Advent of YARV: Part 10 - Local variables (3)
This blog series is about how the CRuby virtual machine works. If you’re new to the series, I recommend starting from the beginning. This post is the last of three posts about local variables.
In the previous two posts, we’ve discussed two ways of introducing local variables into your code. You can assign to a local variable through regular assignment, like foo = 1
. Or you can declare parameters on a method declaration and then access them in the method, as in def foo(bar) = bar
. In this post, we’ll talk about a couple more ways to introduce local variables and how to access them.
Environment data
First, before we go on, I need to make a confession. I omitted a detail when we were discussing local variables and the environment pointer to make the concept simpler in the beginning. Now that we have a better understanding of locals and the environment pointer though, we need that detail in place.

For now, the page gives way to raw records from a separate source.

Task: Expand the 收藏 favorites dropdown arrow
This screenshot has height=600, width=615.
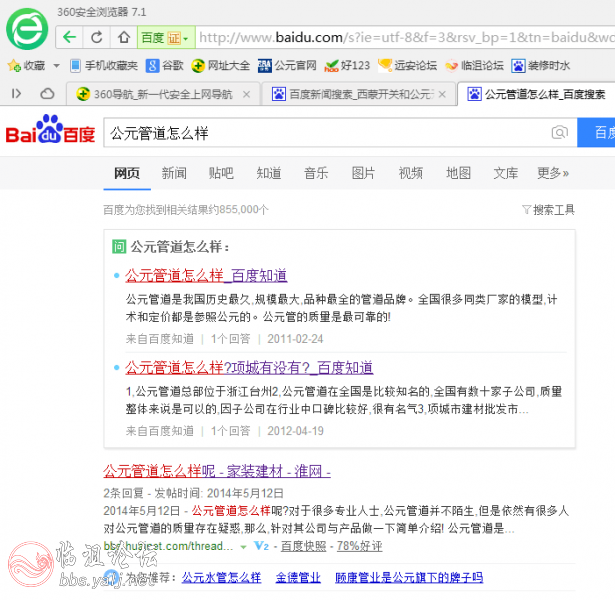Action: pyautogui.click(x=57, y=66)
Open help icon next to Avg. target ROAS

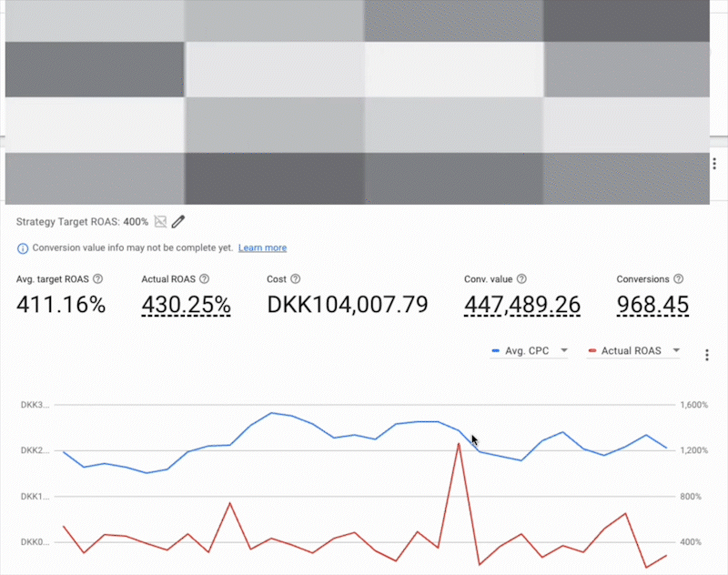[x=97, y=279]
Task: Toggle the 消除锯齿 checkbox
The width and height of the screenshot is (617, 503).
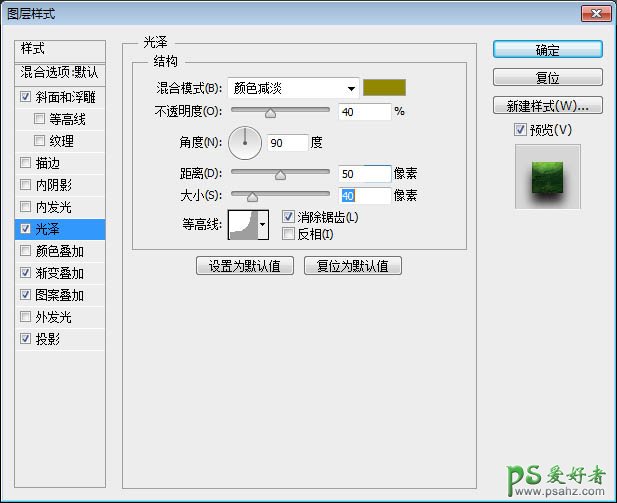Action: pos(288,217)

Here it is: when a frame that is not a block
frame is pushed onto the frame stack, 3 other values are pushed onto the value stack as well. Those values depend on the frame type, but effectively form a scratch area that the frame can use to read and write values. Internally to CRuby, this area is called VM_ENV_DATA
. The 3 slots of the value stack are within the data area are:
- VM_ENV_DATA_INDEX_ME_CREF
- This slot can contain a couple of different things: method entries, class references, special variables, or
false
. - VM_ENV_DATA_INDEX_SPECVAL
- This is used to hold either the environment pointer for the parent frame or the block handler for a method.
- VM_ENV_DATA_INDEX_FLAGS
- This is used to hold flags for the frame. We ran into this in the previous post when we were discussing the
VM_FRAME_FLAG_MODIFIED_BLOCK_PARAM
flag.
Today, we’re interested in VM_ENV_DATA_INDEX_ME_CREF
. This slot contains a special struct that is used to store a vm_svar
struct, which contains our additional local variables.
Special variables
Let’s take a look at the struct definition for vm_svar
:
/*! SVAR (Special VARiable) */
struct vm_svar {
VALUE flags;
const VALUE cref_or_me; /*!< class reference or rb_method_entry_t */
const VALUE lastline;
const VALUE backref;
const VALUE others;
};
This is a common structure used in CRuby called an imemo
. An imemo
is a kind of interface of the same size that can be passed around the Ruby VM without too much hassle. The last three entries in the structure are what we care about right now. So let’s define them now:
lastline
- this is eithernil
or the last line read by an IO method, such asgets
orreadline
. It can also be accessed directly through the$_
global variable.backref
- this is eithernil
or the last match data rendered by a regular expression match. It can also be accessed directly through the$~
global variable.others
- this is eithernil
or an array of booleans. Each boolean represents the state of a flip-flop operator. This is used by the..
and...
operators when a flip-flop is created.
flip-flop
We need to take a quick minute to discuss the flip-flop operator, because it is not a commonly used or known feature of Ruby. The flip-flop operator is a way to create a gating condition that will evaluate to true every time after its initial condition is met until its final condition is met. It is used like this:
(1..100).each do |value|
if (value == 5) .. (value == 10)
print "#{value} "
end
end
puts "done!"
The example above will print 5 6 7 8 9 10 done!
. You can see that there’s an extra state that needs to be stored somewhere which is whether or not the flip-flop has been triggered yet. This is the boolean that is stored in the others
array.
getspecial
Finally, we get to the instructions that we’re here to see today. These instructions are getspecial
and setspecial
. These instructions are used to access information held within the special variables we just discussed (but not the variables themselves!).
The getspecial
instruction has two operands. Its function is to access the special variable given by the operands and push the value onto the stack.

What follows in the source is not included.